Well, I have so much more to write, some pictures to share, but its getting late. I'll update this again soon!

Thank you all for reading!
~Scott

Welcome to 'Young Man and the Lake'!

Welcome to the first post of Young Man and the Lake! This blog is intended to give insight into a young upstart's adventures across Minnesota, when they happen, as they happen. For the first time in as long as I can remember, I feel truly inspired to write, and reflecting on the happenings of tonight itself, I know there is truly no better time than the present!

Tonight, the first night of a project I hope to continue for years, was also the Northwest Metro's 2011 Pheasant's Forever Banquet. I've attended several of these banquets, and spoken with several of the members, donors, and beneficiaries, and I'm now beginning to realize that "nothing" is preventing me from becoming like them. What do some of my common-age idols, like Ron Schara, Bill Sherck, Jim Gilbert, or Travis Frank have that I don't? Disposable income? A following? Production value? Years in the industry? Education? The ability to spin a good yarn? Well, I hope to talk to each of them in time and ask them that myself, but the one thing they have that I don't may be my saving grace in keeping this project alive; I'm no expert, but I intend to be.

This blog will catalog my journey from a mediocre outdoors weekend-warrior into what I intend to become, and extraordinary outdoorsman. I've grown up outside and have a solid backbone in fishing, hunting, and camping, but I'm an expert in nothing. I'm less than a jack, more like an eight-of-all-trades. So, come along with me as I tell you, as I learn it myself, what works and what doesn't, what Minnesota has to offer, and how to enjoy it too!

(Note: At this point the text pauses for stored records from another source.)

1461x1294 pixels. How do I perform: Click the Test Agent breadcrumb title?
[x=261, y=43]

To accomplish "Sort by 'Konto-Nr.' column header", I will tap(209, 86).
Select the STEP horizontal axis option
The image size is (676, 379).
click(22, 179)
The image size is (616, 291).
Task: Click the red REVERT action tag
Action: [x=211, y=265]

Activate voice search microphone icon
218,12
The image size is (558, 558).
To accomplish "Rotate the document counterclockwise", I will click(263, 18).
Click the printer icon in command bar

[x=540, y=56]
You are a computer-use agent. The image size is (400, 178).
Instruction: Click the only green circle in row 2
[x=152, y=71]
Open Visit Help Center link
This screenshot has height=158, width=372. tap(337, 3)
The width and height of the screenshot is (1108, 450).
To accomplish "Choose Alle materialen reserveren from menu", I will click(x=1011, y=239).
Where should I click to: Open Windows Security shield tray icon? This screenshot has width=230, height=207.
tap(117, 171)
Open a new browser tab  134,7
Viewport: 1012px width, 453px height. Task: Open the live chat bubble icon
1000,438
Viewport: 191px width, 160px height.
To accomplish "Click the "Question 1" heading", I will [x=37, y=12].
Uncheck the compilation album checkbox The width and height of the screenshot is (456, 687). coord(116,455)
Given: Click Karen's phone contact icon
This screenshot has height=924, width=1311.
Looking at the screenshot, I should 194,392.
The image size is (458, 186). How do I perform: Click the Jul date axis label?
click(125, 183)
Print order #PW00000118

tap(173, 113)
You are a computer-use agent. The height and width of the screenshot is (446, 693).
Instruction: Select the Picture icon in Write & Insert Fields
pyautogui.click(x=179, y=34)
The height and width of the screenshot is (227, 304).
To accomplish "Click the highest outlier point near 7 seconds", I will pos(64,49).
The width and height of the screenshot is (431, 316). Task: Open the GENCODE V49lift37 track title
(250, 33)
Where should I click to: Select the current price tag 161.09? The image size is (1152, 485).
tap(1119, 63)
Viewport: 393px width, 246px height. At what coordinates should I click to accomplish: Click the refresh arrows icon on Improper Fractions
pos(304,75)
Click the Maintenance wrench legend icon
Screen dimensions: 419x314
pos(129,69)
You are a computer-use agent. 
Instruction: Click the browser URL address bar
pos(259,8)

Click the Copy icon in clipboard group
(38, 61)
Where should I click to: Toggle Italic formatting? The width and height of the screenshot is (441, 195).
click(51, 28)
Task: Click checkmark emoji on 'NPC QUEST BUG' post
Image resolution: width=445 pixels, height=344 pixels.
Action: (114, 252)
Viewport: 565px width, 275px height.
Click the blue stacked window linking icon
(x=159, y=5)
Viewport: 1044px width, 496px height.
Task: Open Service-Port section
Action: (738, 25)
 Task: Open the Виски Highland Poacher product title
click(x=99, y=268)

A few goals to lay out right now.
1: Update this blog at least twice a week, and at least once a week with an original outdoors-related story from the current week.
2: Tell some of my favorite stories from friends and family that have had a critical role in shaping me into what I am today, from BWCAW trips with my highschool buddies to the likely unrecognized impacts several greats from the Minnesota environmental network have had while I've been at college.
3: Test fishing, hunting, or camping techniques in order for other non-experts to see a no-nonsense, straightforward explanation of what worked... at least for me.
4. Give a place for ACTUAL experts to give suggestions on anything, be it improving my writing style, or what I should have done in order to turn a muskie follow into a strike.
5. Finally have an excuse to live a little less indoors!

Thank you all so much for going on this journey with me! Lets see where it takes me!